Si chiude in primo grado il processo per la morte di Gianluca Ferrentino, il 31enne di Nocera Superiore, vittima di un incidente mortale nel 2011, a via Pucci. Il tribunale ha condannato ad 1 anno, pena sospesa, il 33enne Vito Colucci

Morì a seguito di un incidente stradale, sbalzato dal suo scooter e finendo contro un pilastro. Il tribunale di Nocera Inferiore ha chiuso in primo grado il processo per omicidio colposo a carico di Vito Colucci, 31enne nocerino, condannato ad un anno di reclusione per la morte di Gianluca Ferrentino, suo coetaneo. L’incidente risale al 13 luglio 2011, in via Pucci, un’arteria che per anni è stata teatro di scontri mortali. Era sera, le 23.10 circa, quando Gianluca Ferrentino, 32enne di Nocera Superiore, viaggiava a bordo della sua vespa nera 150. Nell’avvicinarsi all’auto, una Fiat 600 grigia, un lato del suo scooter fu colpito accidentalmente, terminando la sua corsa su di un marciapiede. Il giovane fu sbalzato dalla sella, finendo a ridosso di un pilastro. Morì sul colpo, mentre il mezzo andò in parte distrutto. La Fiat grigia stava per girare a sinistra e forse stava per farlo anche lo scooter.

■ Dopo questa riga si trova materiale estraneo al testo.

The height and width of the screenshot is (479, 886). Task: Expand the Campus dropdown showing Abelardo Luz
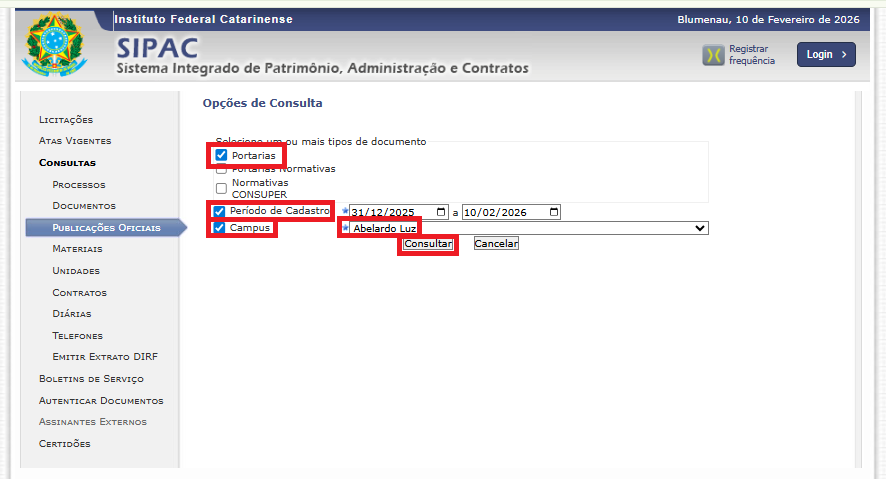point(528,228)
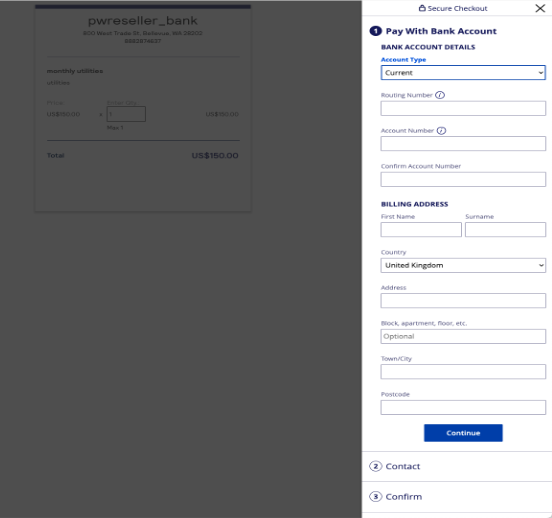Focus the Routing Number input field

click(463, 108)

La dinamica dei fatti sarà chiara solo con il deposito delle motivazioni del giudice monocratico Domenico Diograzia. Per Ferrentino fu inutile ogni soccorso: a distanza di pochi mesi avrebbe compiuto 32 anni. Lavorava nell’azienda Doria ad Angri, in qualità di responsabile amministrazione per i fornitori. Sul posto giunse la polizia per i rilievi del caso: a giudicare dai danni provocati e dall’unico testimone chiamato a raccontare quanto visto quella sera, la velocità di uno dei due mezzi risultò essere sostenuta. Fu un attimo. Per Colucci, assistito e difeso dall’avvocato Raffaele Astarita, il pubblico ministero aveva chiesto una condanna a 9 anni. Le indagini furono affidate al sostituto Marielda Montefusco, che si servì dell’aiuto di un perito per ricostruire i movimenti dei due mezzi di circolazione. Non è chiaro se la vittima avesse tentato un sorpasso o se invece, avesse intenzione di girare anch’egli a sinistra. Le motivazioni della sentenza saranno rese note entro sessanta giorni.